───── Records shown
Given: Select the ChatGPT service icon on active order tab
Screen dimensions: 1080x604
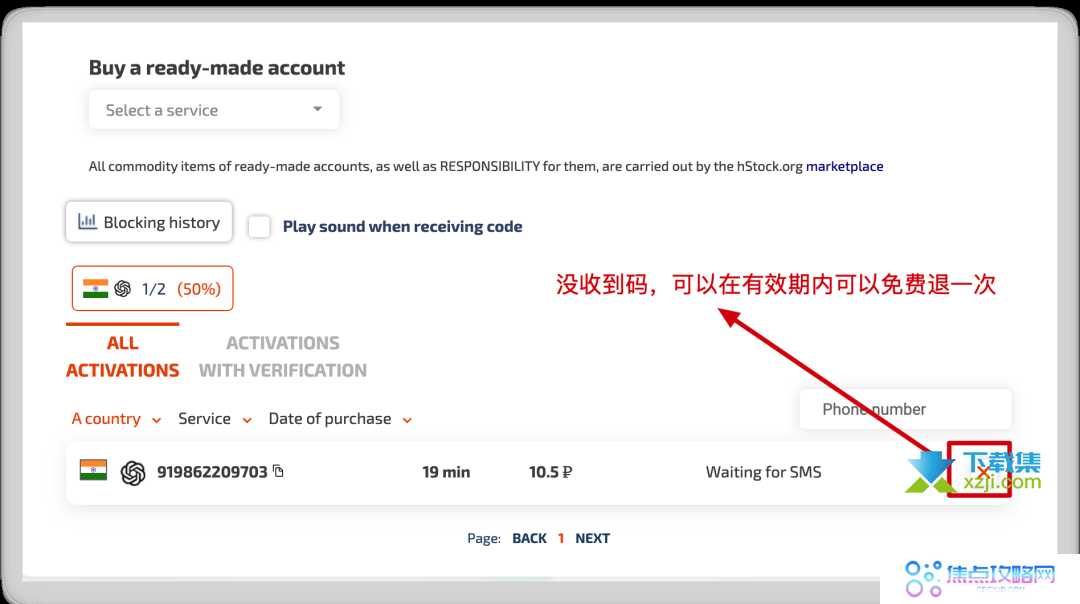Looking at the screenshot, I should pos(121,288).
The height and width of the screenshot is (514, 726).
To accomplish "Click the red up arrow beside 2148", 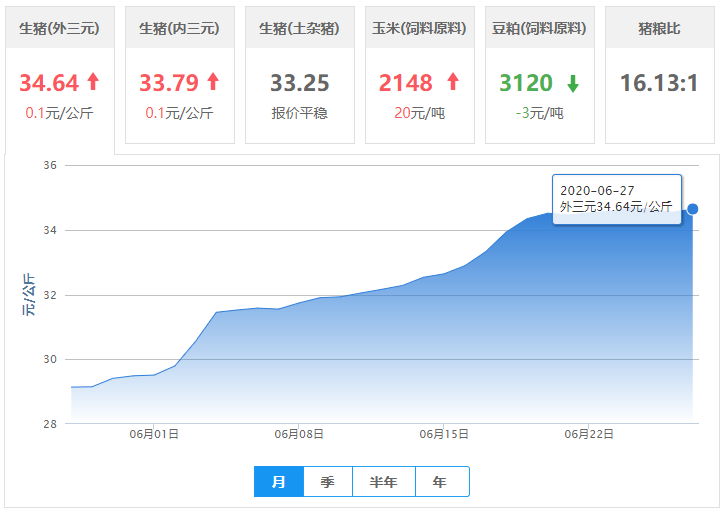I will 452,82.
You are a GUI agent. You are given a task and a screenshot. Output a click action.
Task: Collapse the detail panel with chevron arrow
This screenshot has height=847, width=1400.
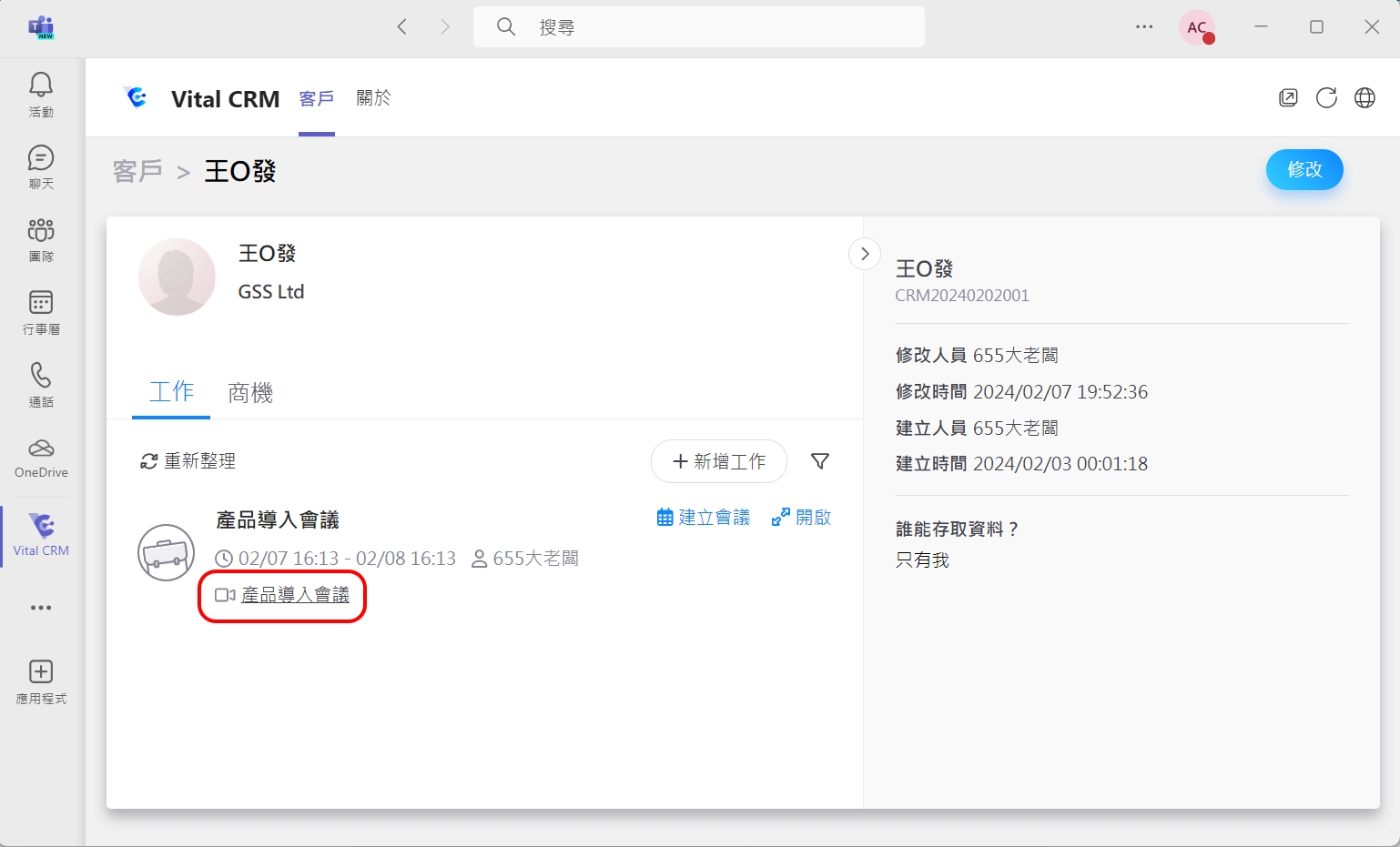coord(865,254)
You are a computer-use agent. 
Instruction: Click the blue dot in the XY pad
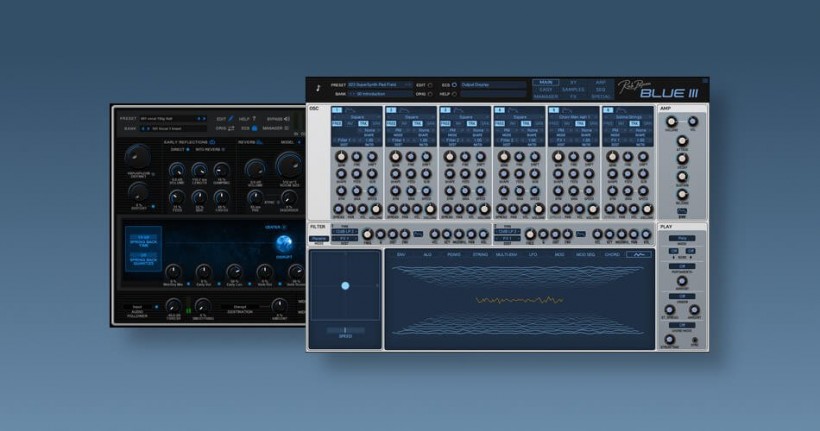(345, 286)
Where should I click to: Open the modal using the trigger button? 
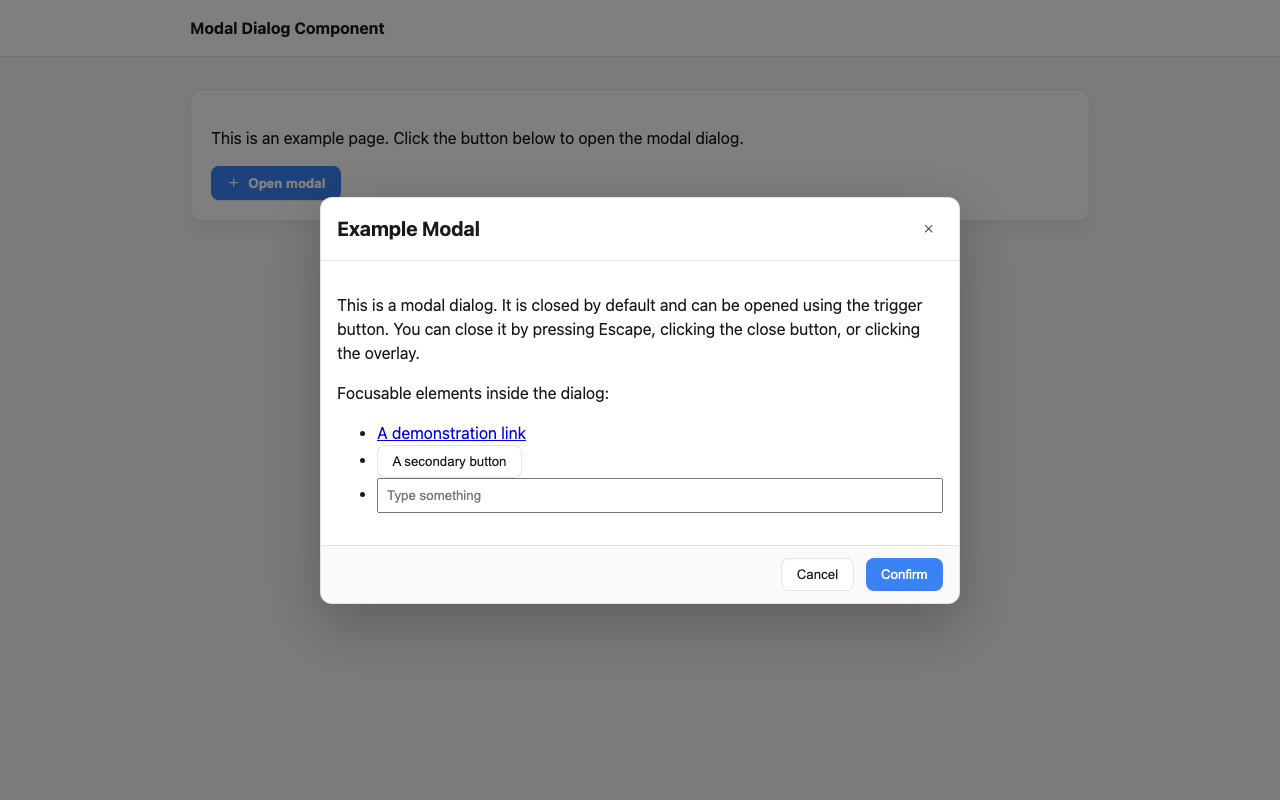coord(275,183)
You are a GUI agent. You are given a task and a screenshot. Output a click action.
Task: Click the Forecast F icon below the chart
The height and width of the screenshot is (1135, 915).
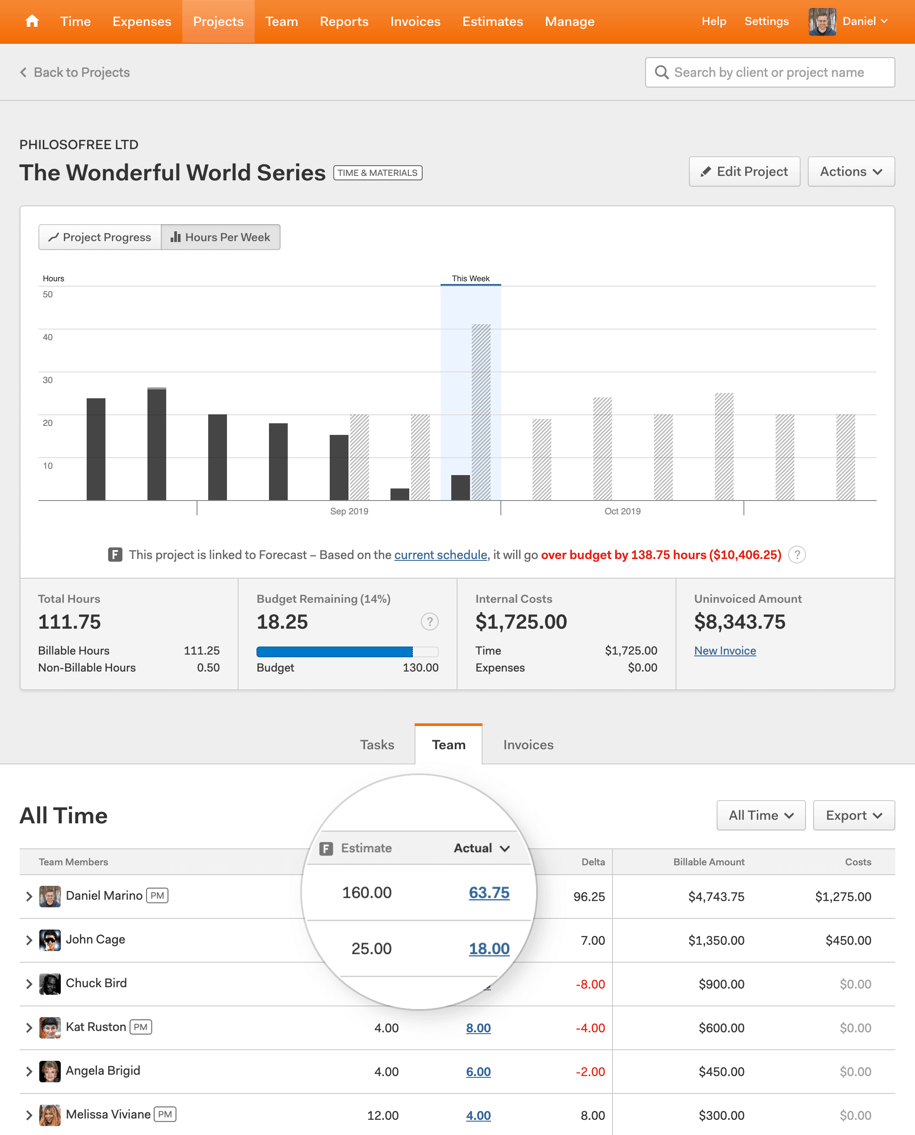[115, 555]
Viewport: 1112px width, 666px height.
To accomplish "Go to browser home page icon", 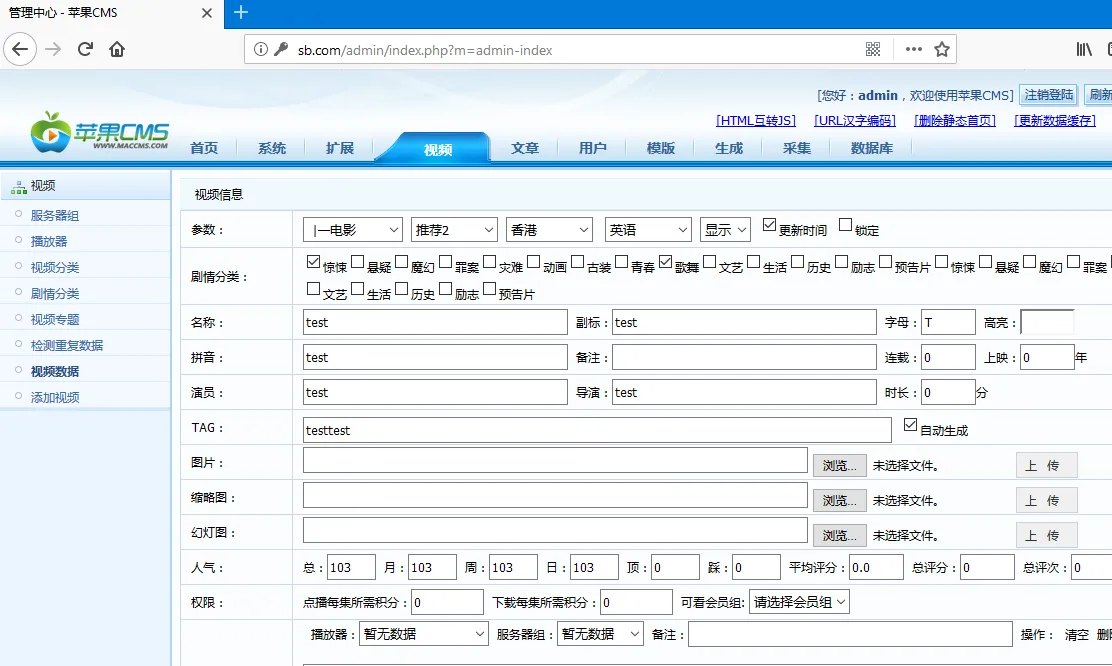I will point(117,49).
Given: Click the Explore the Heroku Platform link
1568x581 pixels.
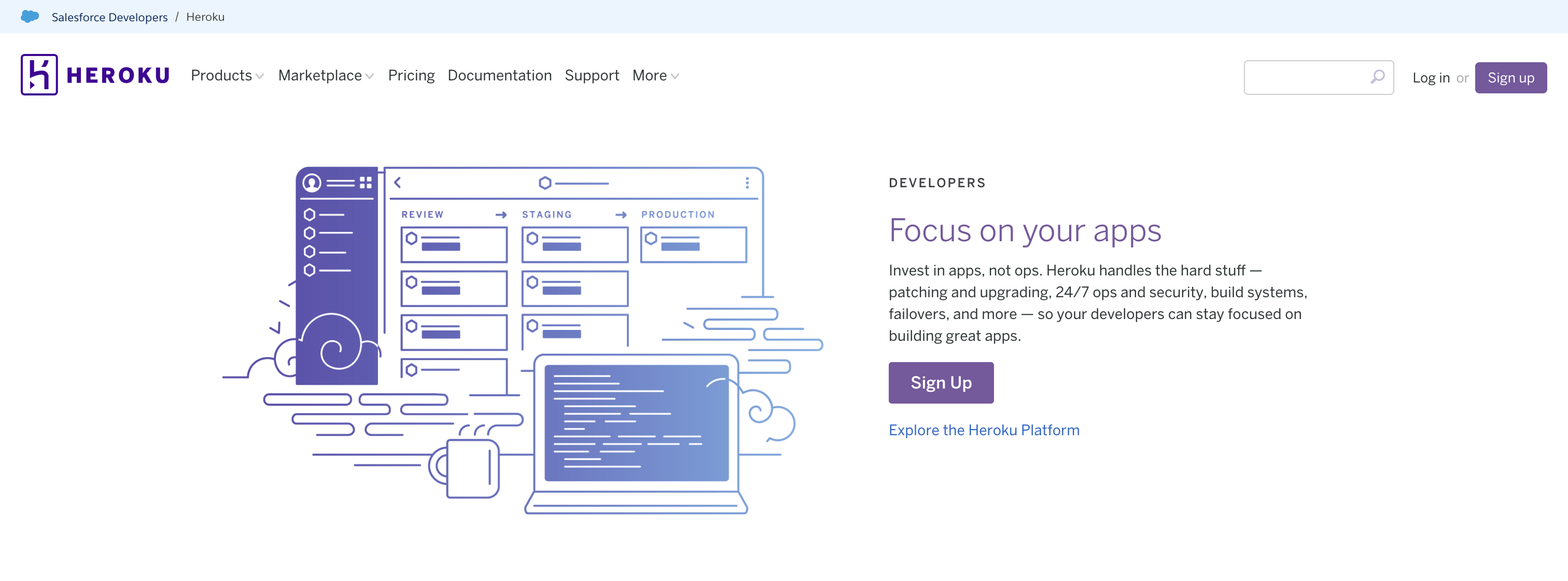Looking at the screenshot, I should [983, 429].
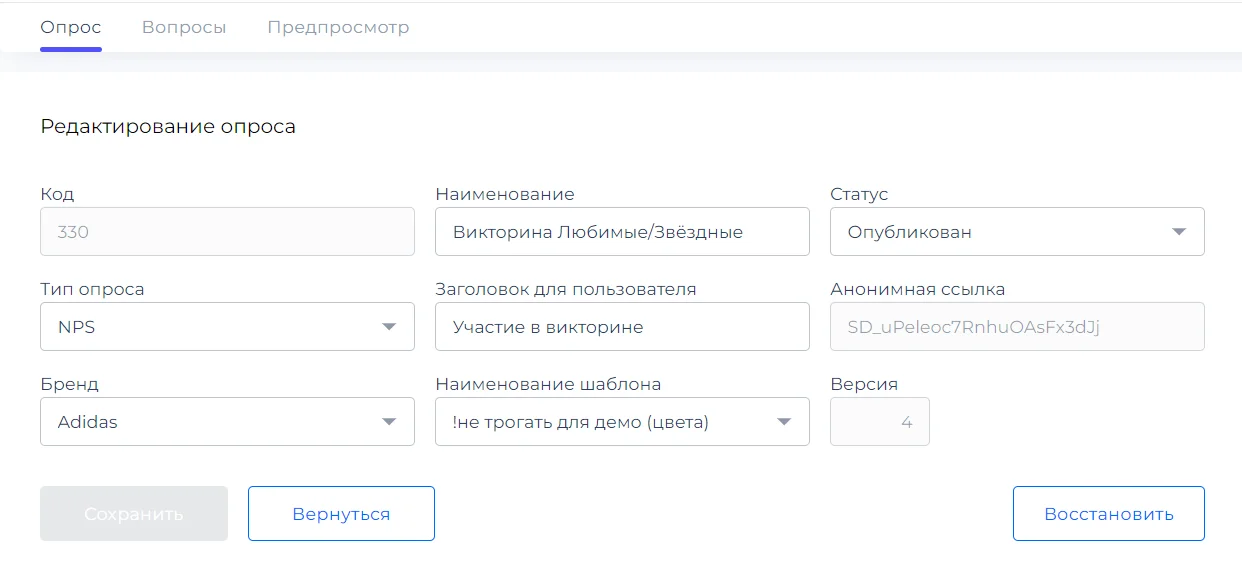The height and width of the screenshot is (579, 1242).
Task: Select the Опрос tab
Action: pyautogui.click(x=70, y=27)
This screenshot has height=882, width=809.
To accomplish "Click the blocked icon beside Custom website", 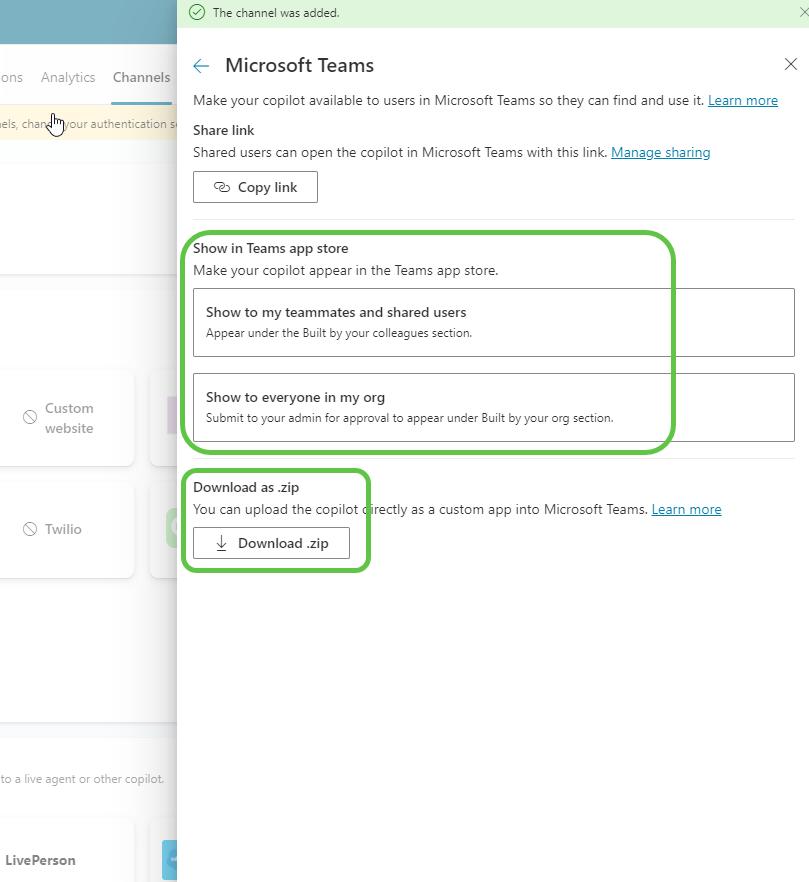I will pos(30,418).
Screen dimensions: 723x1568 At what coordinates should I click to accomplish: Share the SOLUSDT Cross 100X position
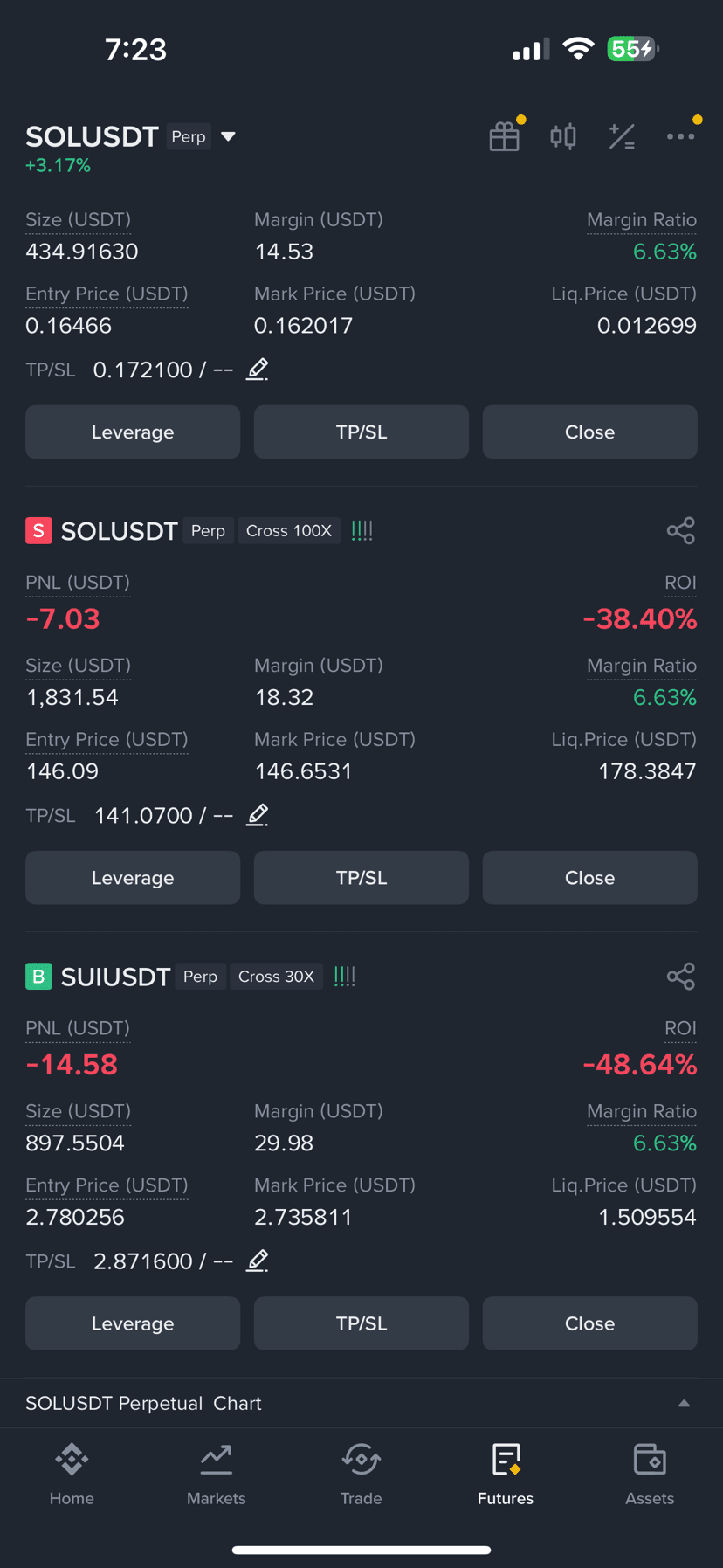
──────────
- **How to complete this task**
Find the line with "You are a computer-use agent." in the entries above. Set down exactly every line from it up to and including the line with "Task: Click the", images excluded.

- **Expected output**
You are a computer-use agent. 
Instruction: Click the blue dot in the XY pad
(345, 286)
Where should I click to: Open the modal using the trigger button? 
coord(275,183)
You are a GUI agent. You are given a task and a screenshot. Output a click action.
Task: Click the Forecast F icon below the chart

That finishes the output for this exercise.